### Exercise material
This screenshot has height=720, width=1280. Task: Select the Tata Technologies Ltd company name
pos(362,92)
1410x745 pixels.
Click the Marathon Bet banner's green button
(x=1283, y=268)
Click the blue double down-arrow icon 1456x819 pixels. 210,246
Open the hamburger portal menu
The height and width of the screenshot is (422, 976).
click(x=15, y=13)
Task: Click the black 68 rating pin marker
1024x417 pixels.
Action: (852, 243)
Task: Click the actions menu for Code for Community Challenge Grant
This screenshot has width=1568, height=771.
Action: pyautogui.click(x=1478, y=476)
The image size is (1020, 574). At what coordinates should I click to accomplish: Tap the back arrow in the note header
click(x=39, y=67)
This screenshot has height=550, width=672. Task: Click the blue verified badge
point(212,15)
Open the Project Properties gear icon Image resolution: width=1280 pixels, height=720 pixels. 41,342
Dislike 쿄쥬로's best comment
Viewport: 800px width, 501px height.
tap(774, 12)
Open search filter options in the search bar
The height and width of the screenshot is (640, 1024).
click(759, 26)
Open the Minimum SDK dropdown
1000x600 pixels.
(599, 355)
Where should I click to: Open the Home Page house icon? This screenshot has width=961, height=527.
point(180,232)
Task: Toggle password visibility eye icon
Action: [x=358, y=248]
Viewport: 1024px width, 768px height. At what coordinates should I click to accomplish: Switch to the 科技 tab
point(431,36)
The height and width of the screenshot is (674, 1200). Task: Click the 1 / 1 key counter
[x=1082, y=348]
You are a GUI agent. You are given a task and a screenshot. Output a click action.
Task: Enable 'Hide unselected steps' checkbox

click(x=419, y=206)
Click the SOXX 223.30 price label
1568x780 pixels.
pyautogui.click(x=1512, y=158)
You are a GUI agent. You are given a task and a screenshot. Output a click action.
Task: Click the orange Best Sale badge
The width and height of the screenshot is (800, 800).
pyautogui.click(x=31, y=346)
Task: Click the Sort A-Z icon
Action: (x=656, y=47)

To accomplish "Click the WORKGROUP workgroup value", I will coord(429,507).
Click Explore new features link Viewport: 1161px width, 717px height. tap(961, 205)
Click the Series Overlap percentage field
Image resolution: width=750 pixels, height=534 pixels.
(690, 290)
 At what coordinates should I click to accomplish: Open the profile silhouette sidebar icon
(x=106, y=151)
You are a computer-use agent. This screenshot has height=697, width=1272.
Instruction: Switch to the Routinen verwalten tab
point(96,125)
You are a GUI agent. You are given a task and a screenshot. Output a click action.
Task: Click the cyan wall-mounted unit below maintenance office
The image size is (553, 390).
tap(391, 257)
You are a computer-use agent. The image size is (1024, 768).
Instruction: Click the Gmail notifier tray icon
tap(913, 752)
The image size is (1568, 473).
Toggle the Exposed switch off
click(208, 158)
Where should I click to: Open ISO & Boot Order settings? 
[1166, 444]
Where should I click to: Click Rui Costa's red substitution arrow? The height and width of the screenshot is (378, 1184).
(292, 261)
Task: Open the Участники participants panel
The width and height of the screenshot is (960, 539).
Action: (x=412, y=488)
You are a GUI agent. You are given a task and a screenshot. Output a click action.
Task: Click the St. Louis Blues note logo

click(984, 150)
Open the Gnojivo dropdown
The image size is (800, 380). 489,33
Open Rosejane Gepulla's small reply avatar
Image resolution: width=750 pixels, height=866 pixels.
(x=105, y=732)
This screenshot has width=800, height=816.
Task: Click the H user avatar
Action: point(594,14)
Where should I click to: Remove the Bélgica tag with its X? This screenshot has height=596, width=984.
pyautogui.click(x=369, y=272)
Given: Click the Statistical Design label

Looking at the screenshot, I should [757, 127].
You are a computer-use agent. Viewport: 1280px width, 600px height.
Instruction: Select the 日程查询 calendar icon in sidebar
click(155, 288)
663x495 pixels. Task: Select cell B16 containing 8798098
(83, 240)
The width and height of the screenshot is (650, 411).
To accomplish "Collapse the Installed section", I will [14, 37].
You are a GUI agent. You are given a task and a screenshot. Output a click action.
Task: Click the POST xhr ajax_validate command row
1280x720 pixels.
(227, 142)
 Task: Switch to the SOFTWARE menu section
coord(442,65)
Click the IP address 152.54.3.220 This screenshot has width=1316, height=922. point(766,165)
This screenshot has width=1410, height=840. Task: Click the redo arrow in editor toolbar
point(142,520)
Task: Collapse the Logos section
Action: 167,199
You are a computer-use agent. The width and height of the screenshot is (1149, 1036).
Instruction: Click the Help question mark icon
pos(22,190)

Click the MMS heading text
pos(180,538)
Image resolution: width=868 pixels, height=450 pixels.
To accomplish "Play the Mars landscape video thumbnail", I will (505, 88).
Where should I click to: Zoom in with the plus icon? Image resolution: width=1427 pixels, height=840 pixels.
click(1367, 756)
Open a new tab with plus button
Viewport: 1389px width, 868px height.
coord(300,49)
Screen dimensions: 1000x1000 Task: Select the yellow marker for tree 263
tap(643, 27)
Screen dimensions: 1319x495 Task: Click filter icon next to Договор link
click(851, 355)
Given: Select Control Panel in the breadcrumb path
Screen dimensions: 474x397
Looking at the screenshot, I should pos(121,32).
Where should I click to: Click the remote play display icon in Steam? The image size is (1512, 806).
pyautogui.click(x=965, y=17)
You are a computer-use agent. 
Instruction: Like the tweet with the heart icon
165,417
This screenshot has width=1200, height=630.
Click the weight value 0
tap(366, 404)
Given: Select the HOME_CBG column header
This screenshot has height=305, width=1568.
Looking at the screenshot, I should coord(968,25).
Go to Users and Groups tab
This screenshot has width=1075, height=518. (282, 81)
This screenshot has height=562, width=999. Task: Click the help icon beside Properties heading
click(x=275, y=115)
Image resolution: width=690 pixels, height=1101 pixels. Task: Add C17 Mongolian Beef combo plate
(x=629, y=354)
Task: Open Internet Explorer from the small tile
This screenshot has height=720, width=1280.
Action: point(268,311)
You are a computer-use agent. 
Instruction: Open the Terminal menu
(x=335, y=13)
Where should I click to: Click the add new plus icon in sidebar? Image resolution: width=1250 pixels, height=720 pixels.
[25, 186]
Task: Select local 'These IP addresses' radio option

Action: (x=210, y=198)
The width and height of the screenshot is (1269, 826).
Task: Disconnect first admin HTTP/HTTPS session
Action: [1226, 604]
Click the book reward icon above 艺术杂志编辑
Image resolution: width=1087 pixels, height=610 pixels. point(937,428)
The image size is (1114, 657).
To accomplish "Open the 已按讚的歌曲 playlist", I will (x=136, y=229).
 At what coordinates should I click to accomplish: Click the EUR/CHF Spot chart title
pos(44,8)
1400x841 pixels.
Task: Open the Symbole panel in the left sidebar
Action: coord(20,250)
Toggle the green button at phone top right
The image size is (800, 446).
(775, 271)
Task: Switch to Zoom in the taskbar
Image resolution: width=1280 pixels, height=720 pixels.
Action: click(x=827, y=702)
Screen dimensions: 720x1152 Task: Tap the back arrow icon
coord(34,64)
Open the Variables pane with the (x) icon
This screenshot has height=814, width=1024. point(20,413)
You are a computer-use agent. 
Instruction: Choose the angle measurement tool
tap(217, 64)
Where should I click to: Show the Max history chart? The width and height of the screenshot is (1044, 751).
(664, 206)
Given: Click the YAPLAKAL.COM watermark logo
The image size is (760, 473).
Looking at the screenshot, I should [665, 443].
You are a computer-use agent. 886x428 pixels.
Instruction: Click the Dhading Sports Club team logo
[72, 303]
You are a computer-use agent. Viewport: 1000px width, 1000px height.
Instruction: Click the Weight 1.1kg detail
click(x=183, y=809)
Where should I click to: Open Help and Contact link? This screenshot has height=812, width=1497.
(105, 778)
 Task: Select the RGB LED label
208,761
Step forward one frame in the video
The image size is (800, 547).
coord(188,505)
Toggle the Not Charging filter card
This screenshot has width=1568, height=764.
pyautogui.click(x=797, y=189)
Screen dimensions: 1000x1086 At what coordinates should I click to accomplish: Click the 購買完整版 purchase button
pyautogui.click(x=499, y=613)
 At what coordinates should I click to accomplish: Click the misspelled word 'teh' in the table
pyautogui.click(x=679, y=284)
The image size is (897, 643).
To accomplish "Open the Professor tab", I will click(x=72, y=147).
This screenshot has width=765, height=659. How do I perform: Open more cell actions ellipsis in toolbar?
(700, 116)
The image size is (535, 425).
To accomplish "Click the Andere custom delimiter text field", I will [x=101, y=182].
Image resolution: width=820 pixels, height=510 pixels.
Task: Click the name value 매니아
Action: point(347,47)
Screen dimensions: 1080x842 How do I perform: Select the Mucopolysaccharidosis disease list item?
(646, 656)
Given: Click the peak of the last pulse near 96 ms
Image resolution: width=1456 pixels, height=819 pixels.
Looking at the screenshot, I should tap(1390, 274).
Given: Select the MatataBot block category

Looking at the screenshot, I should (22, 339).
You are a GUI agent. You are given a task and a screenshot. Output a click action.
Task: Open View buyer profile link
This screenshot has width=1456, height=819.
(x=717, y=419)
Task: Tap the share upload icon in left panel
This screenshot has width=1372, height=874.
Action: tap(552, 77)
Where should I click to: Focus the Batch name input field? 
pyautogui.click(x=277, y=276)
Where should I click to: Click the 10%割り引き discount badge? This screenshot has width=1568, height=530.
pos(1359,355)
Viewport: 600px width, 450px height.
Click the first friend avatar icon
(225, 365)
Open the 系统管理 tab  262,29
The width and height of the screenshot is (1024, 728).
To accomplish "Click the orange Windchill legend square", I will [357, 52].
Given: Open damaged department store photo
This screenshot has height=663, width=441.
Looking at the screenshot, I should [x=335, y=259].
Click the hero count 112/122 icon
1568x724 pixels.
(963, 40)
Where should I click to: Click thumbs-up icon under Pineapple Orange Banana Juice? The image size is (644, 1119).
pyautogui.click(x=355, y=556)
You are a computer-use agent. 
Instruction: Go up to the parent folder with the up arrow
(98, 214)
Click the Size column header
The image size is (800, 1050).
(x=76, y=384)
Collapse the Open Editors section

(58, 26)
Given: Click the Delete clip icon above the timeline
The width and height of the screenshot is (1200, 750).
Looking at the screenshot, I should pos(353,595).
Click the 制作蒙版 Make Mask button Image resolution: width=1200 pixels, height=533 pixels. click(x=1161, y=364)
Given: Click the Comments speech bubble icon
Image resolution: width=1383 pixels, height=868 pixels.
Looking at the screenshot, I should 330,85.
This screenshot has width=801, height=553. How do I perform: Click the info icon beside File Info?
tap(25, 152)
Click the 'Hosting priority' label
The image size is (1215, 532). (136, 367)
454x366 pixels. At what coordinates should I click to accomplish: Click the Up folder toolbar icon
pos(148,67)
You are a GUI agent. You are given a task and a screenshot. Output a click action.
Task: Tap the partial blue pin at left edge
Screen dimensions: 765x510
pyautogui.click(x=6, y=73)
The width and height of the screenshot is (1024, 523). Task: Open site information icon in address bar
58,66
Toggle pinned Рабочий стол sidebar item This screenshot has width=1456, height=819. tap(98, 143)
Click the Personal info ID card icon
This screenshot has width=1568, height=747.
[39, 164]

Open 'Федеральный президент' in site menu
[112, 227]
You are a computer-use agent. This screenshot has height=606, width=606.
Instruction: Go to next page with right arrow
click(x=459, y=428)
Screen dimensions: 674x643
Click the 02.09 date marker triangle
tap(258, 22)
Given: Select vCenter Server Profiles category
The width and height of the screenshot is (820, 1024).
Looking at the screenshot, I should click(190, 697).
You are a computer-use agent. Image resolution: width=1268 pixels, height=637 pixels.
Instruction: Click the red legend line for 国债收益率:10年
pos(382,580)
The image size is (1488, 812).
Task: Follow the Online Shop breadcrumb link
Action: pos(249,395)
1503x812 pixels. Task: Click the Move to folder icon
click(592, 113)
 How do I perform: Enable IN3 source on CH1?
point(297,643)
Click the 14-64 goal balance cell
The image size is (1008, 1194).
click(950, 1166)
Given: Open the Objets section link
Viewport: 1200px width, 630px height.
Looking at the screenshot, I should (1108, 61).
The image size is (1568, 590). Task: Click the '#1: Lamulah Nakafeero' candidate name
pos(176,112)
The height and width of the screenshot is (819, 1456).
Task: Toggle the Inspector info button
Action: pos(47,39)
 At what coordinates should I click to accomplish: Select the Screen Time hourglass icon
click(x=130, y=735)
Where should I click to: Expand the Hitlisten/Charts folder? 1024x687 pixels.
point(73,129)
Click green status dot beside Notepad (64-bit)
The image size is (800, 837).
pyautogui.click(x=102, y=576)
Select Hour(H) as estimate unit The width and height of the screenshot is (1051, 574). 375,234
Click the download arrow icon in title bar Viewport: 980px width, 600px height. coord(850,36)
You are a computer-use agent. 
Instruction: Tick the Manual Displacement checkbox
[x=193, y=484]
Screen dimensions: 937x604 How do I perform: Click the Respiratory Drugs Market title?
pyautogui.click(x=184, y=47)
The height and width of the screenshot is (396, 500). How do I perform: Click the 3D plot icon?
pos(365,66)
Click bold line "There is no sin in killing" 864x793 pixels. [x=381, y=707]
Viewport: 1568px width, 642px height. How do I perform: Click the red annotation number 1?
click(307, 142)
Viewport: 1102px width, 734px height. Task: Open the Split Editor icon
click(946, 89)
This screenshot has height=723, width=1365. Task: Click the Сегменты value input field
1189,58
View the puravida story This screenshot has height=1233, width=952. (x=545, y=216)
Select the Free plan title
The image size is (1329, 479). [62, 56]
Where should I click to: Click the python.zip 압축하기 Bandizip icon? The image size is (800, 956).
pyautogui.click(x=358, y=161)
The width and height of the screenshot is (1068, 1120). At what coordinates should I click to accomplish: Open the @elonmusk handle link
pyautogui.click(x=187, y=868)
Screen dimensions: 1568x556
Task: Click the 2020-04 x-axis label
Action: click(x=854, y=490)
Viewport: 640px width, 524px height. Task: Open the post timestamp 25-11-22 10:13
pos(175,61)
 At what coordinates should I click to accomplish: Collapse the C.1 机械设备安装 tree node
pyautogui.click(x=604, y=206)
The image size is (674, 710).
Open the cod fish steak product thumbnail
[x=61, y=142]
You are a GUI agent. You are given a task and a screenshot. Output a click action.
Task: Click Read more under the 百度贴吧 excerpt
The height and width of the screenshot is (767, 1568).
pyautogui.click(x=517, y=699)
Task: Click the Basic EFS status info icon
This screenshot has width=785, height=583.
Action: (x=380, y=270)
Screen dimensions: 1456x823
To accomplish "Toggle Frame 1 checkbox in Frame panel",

### Task brief
Edit the material above from the line with "You are a computer-use agent. 886x428 pixels." up to and including the line with "Open the 系统管理" by changing "Batch name" to "Batch title", and give back only those lines with everything else left as it is.

### Correct result
You are a computer-use agent. 886x428 pixels.
Instruction: Click the Dhading Sports Club team logo
[72, 303]
You are a computer-use agent. Viewport: 1000px width, 1000px height.
Instruction: Click the Weight 1.1kg detail
click(x=183, y=809)
Where should I click to: Open Help and Contact link? This screenshot has height=812, width=1497.
(105, 778)
 Task: Select the RGB LED label
208,761
Step forward one frame in the video
The image size is (800, 547).
coord(188,505)
Toggle the Not Charging filter card
This screenshot has width=1568, height=764.
pyautogui.click(x=797, y=189)
Screen dimensions: 1000x1086 At what coordinates should I click to accomplish: Click the 購買完整版 purchase button
pyautogui.click(x=499, y=613)
 At what coordinates should I click to accomplish: Click the misspelled word 'teh' in the table
pyautogui.click(x=679, y=284)
The image size is (897, 643).
To accomplish "Open the Professor tab", I will click(x=72, y=147).
This screenshot has width=765, height=659. How do I perform: Open more cell actions ellipsis in toolbar?
(700, 116)
The image size is (535, 425).
To accomplish "Click the Andere custom delimiter text field", I will [x=101, y=182].
Image resolution: width=820 pixels, height=510 pixels.
Task: Click the name value 매니아
Action: point(347,47)
Screen dimensions: 1080x842 How do I perform: Select the Mucopolysaccharidosis disease list item?
(646, 656)
Given: Click the peak of the last pulse near 96 ms
Image resolution: width=1456 pixels, height=819 pixels.
Looking at the screenshot, I should tap(1390, 274).
Given: Select the MatataBot block category

Looking at the screenshot, I should (22, 339).
You are a GUI agent. You are given a task and a screenshot. Output a click action.
Task: Open View buyer profile link
This screenshot has width=1456, height=819.
(x=717, y=419)
Task: Tap the share upload icon in left panel
This screenshot has width=1372, height=874.
Action: tap(552, 77)
Where should I click to: Focus the Batch title input field? 
pyautogui.click(x=277, y=276)
Where should I click to: Click the 10%割り引き discount badge? This screenshot has width=1568, height=530.
pos(1359,355)
Viewport: 600px width, 450px height.
Click the first friend avatar icon
(225, 365)
Open the 系统管理 tab  262,29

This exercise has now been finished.